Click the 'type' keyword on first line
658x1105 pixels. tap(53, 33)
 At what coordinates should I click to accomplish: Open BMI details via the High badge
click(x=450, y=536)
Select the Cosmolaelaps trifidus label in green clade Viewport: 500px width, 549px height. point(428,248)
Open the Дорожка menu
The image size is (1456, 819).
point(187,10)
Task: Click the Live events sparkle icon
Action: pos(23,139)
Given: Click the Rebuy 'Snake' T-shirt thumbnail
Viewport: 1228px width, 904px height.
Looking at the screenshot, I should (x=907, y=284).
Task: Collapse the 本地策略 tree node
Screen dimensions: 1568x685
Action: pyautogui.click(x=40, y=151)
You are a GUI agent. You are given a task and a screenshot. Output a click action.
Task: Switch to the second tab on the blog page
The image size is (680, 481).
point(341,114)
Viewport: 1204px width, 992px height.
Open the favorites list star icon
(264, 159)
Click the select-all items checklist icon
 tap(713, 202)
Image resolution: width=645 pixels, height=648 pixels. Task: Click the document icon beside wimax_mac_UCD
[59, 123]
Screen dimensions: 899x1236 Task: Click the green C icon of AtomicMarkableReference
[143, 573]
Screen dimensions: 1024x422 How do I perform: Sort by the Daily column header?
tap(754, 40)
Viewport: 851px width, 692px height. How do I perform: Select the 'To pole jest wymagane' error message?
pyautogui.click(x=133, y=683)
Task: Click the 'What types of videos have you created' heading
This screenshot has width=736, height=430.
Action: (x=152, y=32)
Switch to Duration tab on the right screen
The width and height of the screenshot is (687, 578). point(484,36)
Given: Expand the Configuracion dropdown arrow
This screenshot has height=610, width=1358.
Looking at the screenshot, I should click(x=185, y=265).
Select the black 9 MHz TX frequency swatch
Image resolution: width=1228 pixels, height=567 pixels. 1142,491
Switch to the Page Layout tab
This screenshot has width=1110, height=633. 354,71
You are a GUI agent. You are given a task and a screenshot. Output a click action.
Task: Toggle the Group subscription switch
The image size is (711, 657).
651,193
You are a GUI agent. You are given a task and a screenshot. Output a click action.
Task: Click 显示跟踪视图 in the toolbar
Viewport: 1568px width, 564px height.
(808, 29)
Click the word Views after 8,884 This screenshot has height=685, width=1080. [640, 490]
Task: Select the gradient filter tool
-------
[TASK TO CARRY OUT] Retype the lines of the records exactly, starting with the line that contains "Viewport: 1204px width, 992px height." and stopping after the line that contains "The width and".

[EXPECTED ANSWER]
Viewport: 1204px width, 992px height.
Open the favorites list star icon
(264, 159)
Click the select-all items checklist icon
 tap(713, 202)
Image resolution: width=645 pixels, height=648 pixels. Task: Click the document icon beside wimax_mac_UCD
[59, 123]
Screen dimensions: 899x1236 Task: Click the green C icon of AtomicMarkableReference
[143, 573]
Screen dimensions: 1024x422 How do I perform: Sort by the Daily column header?
tap(754, 40)
Viewport: 851px width, 692px height. How do I perform: Select the 'To pole jest wymagane' error message?
pyautogui.click(x=133, y=683)
Task: Click the 'What types of videos have you created' heading
This screenshot has width=736, height=430.
Action: (x=152, y=32)
Switch to Duration tab on the right screen
The width and height of the screenshot is (687, 578). point(484,36)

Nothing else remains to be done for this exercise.